Ike Kalu

Personal information
- Full name: Ikechukwu Kalu
- Date of birth: 18 April 1984 (age 41)
- Place of birth: Kaduna, Nigeria
- Height: 1.73 m (5 ft 8 in)
- Position(s): Striker, Attacking midfielder

Youth career
- 1998–2002: Jasper United
- 2002–2003: Sampdoria

Senior career*
- Years: Team / Apps / (Gls)
- 2003–2007: AC Milan / 0 / (0)
- 2003–2004: → Pro Patria (loan) / 28 / (4)
- 2004–2005: → Pisa (loan) / 26 / (2)
- 2005–2007: → Chiasso (loan) / 48 / (28)
- 2007–2008: → Sampdoria (loan) / 5 / (0)
- 2008–2010: AC Bellinzona / 20 / (1)
- 2010–2011: Chiasso / 19 / (4)
- 2012: KuPS
- 2013: Jaro
- 2013: AC Bellinzona
- 2014: Teuta Durrës / 10 / (0)
- 2014–2015: Singhtarua / 7 / (2)
- 2020–2021: Agno

International career
- 2003–2008: Nigeria / 3 / (1)

= Ikechukwu Kalu =

Nigerian footballer

Ikechukwu Kalu (born 18 April 1984) is a Nigerian former footballer who played as a striker.
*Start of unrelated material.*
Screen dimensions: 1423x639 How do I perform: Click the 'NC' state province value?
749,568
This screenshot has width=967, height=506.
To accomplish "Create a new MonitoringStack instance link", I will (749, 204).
His name, Ikechukwu, means "Power of God".

==Football career==
He started his career at Jasper United in Nigeria. He was signed by Sampdoria in summer 2002. After playing one season in Genoa, AC Milan signed him in summer 2003 in joint-ownership bid for €1 million, and saw Luca Antonini move to opposite direction in joint-ownership deal (for €2 million), and sent him on loan to Pisa and Chiasso. He scored 28 goals in 44 games in two season in Swiss second division, which saw Sampdoria recall him in summer 2007. He made his Serie A debut on 10 November 2007 against Empoli

In June 2008, Sampdoria bought back Kalu from Milan for €250,000 and co-currently signed Paolo Sammarco outright for another €2.5 million. Kalu then sold to the Swiss side AC Bellinzona for €400,000.